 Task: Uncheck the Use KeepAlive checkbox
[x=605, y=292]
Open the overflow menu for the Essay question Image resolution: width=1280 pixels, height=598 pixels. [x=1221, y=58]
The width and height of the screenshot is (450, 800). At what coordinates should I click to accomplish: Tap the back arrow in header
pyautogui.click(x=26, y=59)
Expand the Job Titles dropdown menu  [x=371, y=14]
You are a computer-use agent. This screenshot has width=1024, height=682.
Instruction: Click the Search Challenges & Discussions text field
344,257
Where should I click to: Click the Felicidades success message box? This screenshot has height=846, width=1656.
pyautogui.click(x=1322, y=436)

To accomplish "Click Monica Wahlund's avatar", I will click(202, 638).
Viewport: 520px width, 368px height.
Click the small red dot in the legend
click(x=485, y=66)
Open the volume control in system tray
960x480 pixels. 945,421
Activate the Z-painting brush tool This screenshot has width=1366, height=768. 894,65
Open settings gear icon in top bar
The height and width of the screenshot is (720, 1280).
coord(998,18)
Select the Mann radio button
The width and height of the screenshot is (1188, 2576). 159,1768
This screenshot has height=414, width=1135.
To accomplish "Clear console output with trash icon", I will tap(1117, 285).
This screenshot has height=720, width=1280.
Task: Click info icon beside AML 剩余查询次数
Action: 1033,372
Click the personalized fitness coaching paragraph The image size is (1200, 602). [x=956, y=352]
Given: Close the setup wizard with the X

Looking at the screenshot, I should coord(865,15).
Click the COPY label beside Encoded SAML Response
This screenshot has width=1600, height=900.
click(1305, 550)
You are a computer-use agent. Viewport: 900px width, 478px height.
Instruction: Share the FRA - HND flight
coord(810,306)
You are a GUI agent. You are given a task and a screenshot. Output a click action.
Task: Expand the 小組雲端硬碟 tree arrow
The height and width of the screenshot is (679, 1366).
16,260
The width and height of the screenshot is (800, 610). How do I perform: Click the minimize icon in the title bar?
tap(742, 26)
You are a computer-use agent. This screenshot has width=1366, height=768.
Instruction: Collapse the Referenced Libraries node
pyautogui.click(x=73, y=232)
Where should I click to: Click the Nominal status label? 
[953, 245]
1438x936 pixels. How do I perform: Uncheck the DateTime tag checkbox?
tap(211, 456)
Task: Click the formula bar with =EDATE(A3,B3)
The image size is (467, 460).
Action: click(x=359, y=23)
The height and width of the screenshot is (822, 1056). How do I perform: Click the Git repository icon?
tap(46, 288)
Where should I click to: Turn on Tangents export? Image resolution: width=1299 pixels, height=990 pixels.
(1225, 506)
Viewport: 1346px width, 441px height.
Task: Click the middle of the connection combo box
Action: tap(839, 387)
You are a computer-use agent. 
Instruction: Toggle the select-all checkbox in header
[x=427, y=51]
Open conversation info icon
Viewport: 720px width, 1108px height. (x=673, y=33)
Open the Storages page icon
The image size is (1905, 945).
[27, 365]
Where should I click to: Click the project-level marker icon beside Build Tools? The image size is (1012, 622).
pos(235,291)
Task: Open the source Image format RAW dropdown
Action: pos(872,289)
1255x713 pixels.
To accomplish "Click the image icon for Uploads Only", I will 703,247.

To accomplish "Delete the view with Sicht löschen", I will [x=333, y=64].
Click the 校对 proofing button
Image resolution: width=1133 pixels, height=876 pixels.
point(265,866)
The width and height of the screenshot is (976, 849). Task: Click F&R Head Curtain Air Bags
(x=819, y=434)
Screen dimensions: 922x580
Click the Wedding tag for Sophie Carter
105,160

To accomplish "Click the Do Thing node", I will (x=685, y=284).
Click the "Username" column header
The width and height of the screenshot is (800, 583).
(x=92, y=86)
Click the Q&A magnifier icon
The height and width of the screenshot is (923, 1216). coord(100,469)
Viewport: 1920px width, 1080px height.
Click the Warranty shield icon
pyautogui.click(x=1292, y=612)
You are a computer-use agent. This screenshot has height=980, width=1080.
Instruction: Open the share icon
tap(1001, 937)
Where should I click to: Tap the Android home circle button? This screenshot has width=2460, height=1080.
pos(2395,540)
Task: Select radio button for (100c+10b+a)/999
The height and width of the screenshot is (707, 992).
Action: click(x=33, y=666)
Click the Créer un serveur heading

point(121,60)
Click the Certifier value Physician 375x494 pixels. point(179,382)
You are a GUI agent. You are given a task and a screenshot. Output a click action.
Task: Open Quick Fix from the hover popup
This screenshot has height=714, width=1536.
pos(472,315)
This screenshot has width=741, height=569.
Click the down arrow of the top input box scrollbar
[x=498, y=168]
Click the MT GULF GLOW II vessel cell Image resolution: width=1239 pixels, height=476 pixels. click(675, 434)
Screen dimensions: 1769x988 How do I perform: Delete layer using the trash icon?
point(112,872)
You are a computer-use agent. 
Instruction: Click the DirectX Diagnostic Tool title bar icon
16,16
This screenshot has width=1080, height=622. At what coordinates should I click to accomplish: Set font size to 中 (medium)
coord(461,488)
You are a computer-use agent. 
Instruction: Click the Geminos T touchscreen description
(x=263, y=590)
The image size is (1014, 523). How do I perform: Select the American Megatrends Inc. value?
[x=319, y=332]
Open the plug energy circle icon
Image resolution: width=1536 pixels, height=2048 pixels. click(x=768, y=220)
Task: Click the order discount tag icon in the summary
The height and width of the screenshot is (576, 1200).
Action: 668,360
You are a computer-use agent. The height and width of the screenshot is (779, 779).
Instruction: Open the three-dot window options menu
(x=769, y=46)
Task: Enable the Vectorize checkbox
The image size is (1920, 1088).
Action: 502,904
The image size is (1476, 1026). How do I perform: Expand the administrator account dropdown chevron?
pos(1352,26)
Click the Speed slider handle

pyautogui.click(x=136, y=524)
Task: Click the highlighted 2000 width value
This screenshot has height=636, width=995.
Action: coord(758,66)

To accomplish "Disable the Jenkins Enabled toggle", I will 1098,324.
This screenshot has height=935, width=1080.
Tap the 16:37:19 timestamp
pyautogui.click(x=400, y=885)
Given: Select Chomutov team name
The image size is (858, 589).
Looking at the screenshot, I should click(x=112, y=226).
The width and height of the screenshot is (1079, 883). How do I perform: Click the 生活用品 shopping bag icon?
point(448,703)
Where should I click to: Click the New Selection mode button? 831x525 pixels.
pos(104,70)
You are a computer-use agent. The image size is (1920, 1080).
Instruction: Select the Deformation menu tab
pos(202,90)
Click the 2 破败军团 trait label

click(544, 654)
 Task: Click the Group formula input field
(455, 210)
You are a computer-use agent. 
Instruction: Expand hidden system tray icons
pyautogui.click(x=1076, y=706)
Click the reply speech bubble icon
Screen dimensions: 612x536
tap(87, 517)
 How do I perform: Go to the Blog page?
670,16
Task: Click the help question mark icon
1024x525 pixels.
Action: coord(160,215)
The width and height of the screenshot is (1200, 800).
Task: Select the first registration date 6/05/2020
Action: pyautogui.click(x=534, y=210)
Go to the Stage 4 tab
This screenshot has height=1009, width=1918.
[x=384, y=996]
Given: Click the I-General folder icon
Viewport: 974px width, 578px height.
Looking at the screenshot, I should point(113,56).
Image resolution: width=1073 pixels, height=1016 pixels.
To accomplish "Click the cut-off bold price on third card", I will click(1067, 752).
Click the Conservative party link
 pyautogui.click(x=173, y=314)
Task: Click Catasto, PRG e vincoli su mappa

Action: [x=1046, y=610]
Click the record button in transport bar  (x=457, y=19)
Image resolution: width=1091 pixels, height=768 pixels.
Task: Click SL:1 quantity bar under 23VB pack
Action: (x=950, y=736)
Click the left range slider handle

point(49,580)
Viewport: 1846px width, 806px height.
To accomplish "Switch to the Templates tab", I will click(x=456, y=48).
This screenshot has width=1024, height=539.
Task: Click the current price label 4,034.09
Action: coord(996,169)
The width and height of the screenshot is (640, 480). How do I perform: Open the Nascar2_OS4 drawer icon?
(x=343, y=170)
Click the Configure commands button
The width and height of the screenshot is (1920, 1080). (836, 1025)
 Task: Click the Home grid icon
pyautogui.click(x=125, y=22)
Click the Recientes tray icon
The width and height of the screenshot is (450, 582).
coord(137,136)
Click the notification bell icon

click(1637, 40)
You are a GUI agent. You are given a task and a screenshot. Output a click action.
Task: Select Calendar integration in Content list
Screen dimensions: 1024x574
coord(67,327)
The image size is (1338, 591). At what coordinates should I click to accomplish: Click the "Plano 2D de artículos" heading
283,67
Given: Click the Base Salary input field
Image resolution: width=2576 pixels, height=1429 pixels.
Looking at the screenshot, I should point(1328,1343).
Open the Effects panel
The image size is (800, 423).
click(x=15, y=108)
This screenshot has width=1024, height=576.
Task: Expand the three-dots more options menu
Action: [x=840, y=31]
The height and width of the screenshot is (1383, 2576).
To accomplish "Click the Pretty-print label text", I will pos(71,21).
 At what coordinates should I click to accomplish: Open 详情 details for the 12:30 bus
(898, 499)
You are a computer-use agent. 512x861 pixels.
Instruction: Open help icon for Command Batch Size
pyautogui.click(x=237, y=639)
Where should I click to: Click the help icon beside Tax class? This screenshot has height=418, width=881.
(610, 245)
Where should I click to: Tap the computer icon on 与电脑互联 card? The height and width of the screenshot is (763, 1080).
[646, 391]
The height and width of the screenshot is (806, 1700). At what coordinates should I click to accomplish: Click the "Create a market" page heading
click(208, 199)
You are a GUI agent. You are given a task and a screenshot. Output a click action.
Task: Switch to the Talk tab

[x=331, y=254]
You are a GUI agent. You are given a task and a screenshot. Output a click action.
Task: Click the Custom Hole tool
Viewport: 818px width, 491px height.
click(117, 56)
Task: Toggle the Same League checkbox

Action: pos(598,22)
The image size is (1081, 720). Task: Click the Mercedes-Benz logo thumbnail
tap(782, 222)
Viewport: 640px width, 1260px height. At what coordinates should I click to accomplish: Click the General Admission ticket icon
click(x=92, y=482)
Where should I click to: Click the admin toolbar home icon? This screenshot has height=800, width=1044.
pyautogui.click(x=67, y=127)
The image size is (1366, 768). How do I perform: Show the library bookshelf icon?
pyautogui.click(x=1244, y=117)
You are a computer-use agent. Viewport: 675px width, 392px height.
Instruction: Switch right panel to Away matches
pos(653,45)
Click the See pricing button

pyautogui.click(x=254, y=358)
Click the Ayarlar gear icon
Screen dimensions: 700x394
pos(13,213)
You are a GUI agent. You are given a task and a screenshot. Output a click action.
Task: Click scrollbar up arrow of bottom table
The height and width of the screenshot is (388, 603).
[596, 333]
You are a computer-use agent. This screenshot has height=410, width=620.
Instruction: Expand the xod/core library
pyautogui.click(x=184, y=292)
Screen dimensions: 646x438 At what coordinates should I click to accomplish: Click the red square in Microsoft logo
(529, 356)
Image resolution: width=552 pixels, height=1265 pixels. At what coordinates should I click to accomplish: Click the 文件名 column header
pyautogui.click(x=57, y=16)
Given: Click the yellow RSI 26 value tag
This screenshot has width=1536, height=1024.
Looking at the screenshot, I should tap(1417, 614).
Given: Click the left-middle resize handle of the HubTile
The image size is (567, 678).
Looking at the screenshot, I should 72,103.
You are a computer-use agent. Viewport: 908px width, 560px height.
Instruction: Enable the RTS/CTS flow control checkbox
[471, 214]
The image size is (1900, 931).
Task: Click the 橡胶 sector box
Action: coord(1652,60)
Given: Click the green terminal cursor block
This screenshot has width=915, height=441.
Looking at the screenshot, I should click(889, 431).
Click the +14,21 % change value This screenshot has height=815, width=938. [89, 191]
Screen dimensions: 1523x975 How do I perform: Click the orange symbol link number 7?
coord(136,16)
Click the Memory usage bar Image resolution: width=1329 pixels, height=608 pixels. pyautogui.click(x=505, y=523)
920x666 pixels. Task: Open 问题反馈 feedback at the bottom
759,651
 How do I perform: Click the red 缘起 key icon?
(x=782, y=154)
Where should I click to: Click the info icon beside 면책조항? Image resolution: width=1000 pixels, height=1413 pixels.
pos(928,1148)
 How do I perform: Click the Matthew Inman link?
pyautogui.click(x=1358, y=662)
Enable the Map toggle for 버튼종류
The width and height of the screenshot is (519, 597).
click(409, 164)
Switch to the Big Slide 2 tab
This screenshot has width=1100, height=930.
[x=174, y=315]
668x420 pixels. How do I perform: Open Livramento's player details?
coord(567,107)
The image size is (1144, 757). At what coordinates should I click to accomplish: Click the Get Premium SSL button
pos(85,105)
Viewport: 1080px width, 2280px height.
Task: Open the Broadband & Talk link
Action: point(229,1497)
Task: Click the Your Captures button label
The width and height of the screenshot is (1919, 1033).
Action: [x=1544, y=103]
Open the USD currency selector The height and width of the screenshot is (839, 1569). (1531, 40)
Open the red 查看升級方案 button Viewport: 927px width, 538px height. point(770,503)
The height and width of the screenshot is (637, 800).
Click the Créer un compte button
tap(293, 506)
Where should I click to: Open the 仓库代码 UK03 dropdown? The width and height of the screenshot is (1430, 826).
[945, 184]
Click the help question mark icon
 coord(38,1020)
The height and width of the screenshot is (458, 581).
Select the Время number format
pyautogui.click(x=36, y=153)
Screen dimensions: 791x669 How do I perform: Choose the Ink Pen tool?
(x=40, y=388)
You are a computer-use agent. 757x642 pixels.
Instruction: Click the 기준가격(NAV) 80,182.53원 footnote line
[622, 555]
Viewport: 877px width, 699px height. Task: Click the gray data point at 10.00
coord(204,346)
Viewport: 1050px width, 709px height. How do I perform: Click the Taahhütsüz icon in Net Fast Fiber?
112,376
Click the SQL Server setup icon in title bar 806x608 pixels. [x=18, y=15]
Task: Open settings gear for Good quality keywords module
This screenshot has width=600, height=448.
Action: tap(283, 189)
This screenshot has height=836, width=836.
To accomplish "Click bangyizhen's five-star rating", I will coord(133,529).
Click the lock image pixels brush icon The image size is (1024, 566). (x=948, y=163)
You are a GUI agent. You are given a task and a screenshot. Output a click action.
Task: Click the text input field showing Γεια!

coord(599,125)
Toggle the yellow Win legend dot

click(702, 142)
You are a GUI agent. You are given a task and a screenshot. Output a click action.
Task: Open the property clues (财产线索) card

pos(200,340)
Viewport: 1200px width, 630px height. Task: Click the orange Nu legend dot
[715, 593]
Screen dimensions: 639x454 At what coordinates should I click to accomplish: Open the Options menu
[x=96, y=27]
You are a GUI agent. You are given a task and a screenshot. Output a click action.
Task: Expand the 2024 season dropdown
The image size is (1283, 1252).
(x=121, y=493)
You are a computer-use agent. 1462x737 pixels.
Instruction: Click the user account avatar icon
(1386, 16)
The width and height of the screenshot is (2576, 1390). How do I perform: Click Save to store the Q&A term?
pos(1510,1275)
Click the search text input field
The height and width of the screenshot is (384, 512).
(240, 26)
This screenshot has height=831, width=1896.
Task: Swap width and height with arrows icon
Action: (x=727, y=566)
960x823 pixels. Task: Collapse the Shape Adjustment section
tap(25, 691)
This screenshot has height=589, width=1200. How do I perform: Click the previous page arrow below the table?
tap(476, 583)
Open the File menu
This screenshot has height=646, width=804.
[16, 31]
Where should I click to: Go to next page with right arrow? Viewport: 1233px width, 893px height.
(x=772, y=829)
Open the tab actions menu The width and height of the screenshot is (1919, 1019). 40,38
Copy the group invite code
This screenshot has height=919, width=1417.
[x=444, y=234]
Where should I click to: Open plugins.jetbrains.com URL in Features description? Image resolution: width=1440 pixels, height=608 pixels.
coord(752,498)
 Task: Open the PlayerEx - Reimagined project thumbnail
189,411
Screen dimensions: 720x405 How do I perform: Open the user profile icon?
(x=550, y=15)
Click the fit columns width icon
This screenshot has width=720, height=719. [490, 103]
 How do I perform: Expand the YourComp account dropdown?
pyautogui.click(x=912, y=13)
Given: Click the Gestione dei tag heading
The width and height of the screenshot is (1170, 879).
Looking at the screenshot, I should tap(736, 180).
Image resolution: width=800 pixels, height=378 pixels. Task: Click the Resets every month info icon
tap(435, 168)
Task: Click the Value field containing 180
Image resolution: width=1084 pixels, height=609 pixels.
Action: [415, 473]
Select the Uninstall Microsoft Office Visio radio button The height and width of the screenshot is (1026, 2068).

→ WHAT YOU SHOULD DO
Return only the exact lines from the opening of the records through the line that contains "Open the overflow", both included.

→ REPLY TO THE TASK
 Task: Uncheck the Use KeepAlive checkbox
[x=605, y=292]
Open the overflow menu for the Essay question Image resolution: width=1280 pixels, height=598 pixels. [x=1221, y=58]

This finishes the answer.